A titolo d’esempio, si citano altri tre studi longitudinali, condotti in Scozia (Cox e Marshall, 2020), Olanda (van der Strateen et al., 2021) e Svizzera (Schnepel et al., 2020). Nello studio di Cox e Marshall (2020) si confrontano i dati sugli alunni con disabilità riferiti a tre annualità (1991, 2001 e 2011) relativi alla partecipazione in percorsi di istruzione secondaria, al raggiungimento di obiettivi di apprendimento e all’ottenimento di titoli di studio. Un aspetto interessante di questo studio risiede nella possibilità di disaggregare i dati in relazione alle principali categorie di disabilità (es. disabilità visiva, disabilità uditiva, disabilità intellettiva, disabilità fisica, ecc.). È, inoltre, possibile mettere in relazione i risultati di apprendimento con molteplici fattori individuali, tra cui la tipologia di disabilità e il background socio-economico. Lo studio di van der Strateen et al. (2021), invece, si focalizza esclusivamente sugli alunni con disabilità uditiva e verifica, ad esempio, la probabilità che frequentino contesti separati o integrati, e di raggiungere risultati di apprendimento in linea con quelli dei pari. Inoltre, lo studio include alcune variabili di background, come ad esempio l’aver appreso la lingua di insegnamento come seconda lingua, il livello di istruzione e di reddito dei genitori. Infine, lo studio longitudinale di Schnepel et al. (2020) rileva i progressi nell’area matematica di un campione di alunni con disabilità intellettiva. Lo studio mostra l’importanza di valutare i progressi tenendo conto del livello di partenza di ciascuno studente, un aspetto che sembra giocare un ruolo più importante rispetto al QI. Gli studi longitudinali, oltre ad essere interessanti per il tipo di analisi che consentono di condurre, sono in grado di mettere in evidenza eventuali questioni sistemiche (es. risultati di apprendimento variabili a seconda del contesto, diagnosi errata di disabilità intellettiva in alunni con background migratorio) o di individuare porzioni di popolazione particolarmente a rischio anche all’interno di una stessa categoria di disabilità (es. con background migratorio, in condizione di svantaggio socio-economico), e possono offrire indicazioni concrete per migliorare l’efficacia delle pratiche didattiche e valutative.

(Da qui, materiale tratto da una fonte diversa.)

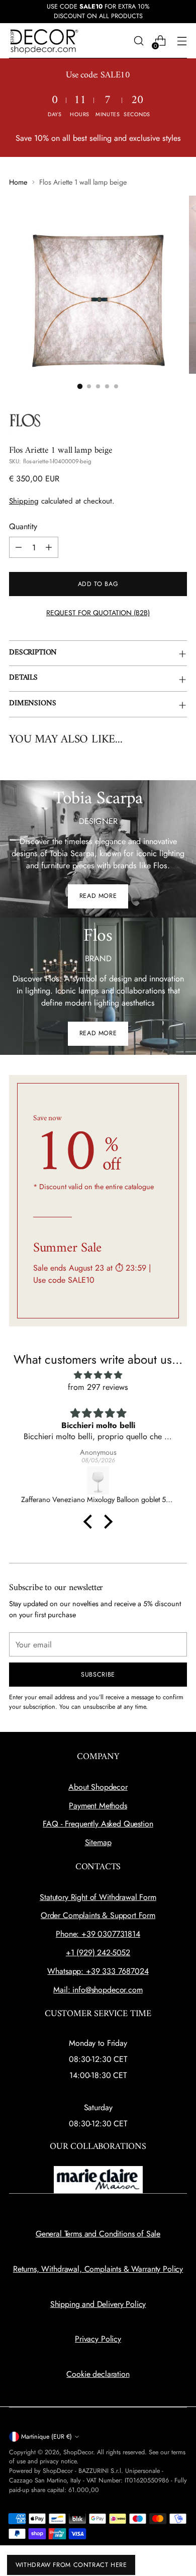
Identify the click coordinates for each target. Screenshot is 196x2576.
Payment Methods (98, 1805)
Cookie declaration (97, 2374)
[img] (98, 1375)
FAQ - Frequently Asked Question (98, 1824)
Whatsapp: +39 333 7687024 (97, 1971)
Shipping (24, 501)
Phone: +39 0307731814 (98, 1934)
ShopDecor (78, 2452)
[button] (90, 1522)
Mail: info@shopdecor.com (97, 1990)
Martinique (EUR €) (46, 2436)
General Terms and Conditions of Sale (98, 2233)
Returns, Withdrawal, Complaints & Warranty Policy (98, 2269)
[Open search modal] (138, 41)
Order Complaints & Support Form (98, 1915)
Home (18, 182)
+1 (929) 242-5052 (98, 1952)
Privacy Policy (98, 2339)
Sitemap (98, 1842)
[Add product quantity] (49, 547)
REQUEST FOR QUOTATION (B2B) (98, 613)
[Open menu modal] (181, 41)
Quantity (23, 526)
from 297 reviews (98, 1387)
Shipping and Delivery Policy (98, 2304)
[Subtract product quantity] (19, 547)
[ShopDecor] (44, 41)
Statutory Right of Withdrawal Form (98, 1897)
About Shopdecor (98, 1787)
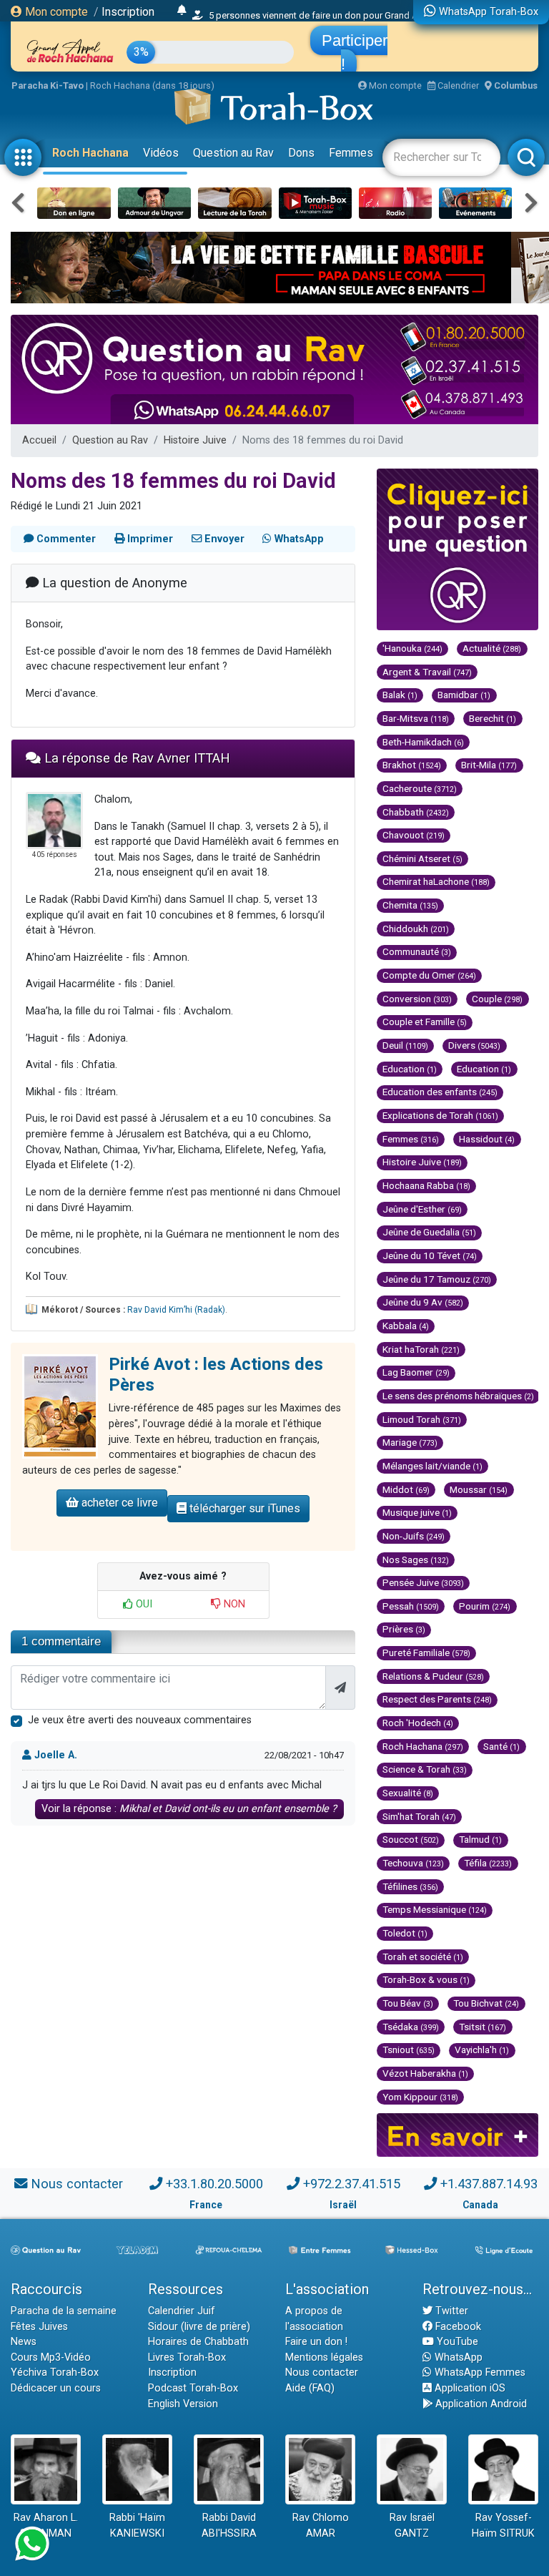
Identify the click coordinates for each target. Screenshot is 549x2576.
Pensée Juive (423, 1582)
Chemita (410, 905)
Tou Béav (407, 2003)
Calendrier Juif (181, 2311)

Veniamo ora all’ultima tipologia di valutazione, quella che viene affidata alle scuole e delegata agli insegnanti e che, per molti di loro, rappresenta un incarico complesso da affrontare e spesso poco normato. In molti Paesi non esistono chiare linee guida su come effettuare la valutazione al di fuori dei parametri curricolari nazionali. Uno studio condotto su un campione di insegnanti britannici ha rivelato molteplici sfide e preoccupazioni, ad esempio in merito all’acquisizione di competenze «atipiche», come il riconoscimento delle emozioni o la riduzione dei comportamenti ripetitivi e stereotipati per gli alunni con disturbi dello spettro autistico, o la capacità di generalizzare alcune competenze fondamentali, come ad esempio le competenze socio-relazionali, a contesti extrascolastici (Howell, Langdon e Bradshaw, 2020). Inoltre, poiché i processi di apprendimento di questi alunni possono seguire traiettorie atipiche, per molti insegnanti risulta difficile comprendere quando e se l’alunno ha realmente interiorizzato una nuova competenza o se semplicemente sta imitando quanto osservato e acquisito con la ripetizione. Infine, sembrano mancare strumenti oggettivi e altamente individualizzati, che possano restituire un’immagine globale dei progressi dell’alunno.

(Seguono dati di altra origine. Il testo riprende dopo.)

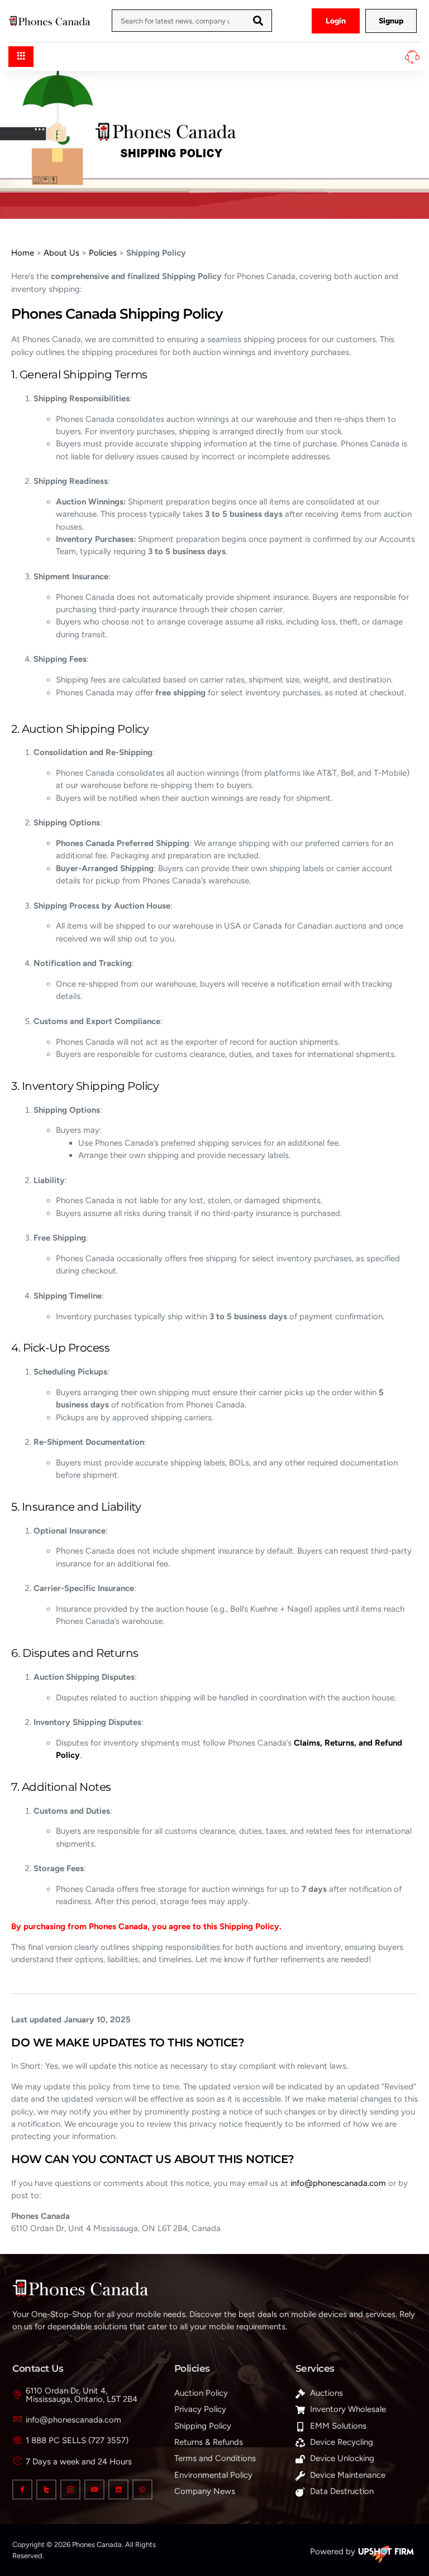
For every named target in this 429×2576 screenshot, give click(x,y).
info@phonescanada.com (338, 2183)
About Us (61, 253)
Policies (103, 253)
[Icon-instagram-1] (70, 2489)
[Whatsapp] (142, 2489)
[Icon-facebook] (22, 2489)
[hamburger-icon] (21, 56)
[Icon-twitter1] (46, 2489)
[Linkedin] (118, 2489)
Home (22, 253)
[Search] (258, 20)
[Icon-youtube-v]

Se non vengano offerte indicazioni o linee guida nazionali sulla valutazione, gli insegnanti tendono a ricorrere a modalità qualitative di valutazione, basate sull’osservazione e su attività da loro predisposte. Raramente gli insegnanti vengono formati alla conoscenza e all’uso di strumenti standardizzati per rilevare i progressi nell’apprendimento, anche perché molti tra questi strumenti sono pensati per l’ambito diagnostico e clinico. Per poter operare una scelta informata tra differenti strumenti, gli insegnanti dovrebbero essere in grado di confrontare criticamente molteplici tipologie di strumento e scegliere quello più adatto agli scopi della valutazione dei progressi di un singolo studente in una o più aree di apprendimento (es. Austin e Filderman, 2020). Infine, gli insegnanti hanno bisogno di essere formati sulle modalità di adattamento nella valutazione, che possono essere estremamente variabili e altamente specifiche a seconda della tipologia di disabilità e dell’outcome da rilevare, come ad esempio per quanto concerne la modalità di presentazione dei materiali per garantire un’adeguata comprensione e risposta da parte dell’alunno (es. Jones et al., 2018).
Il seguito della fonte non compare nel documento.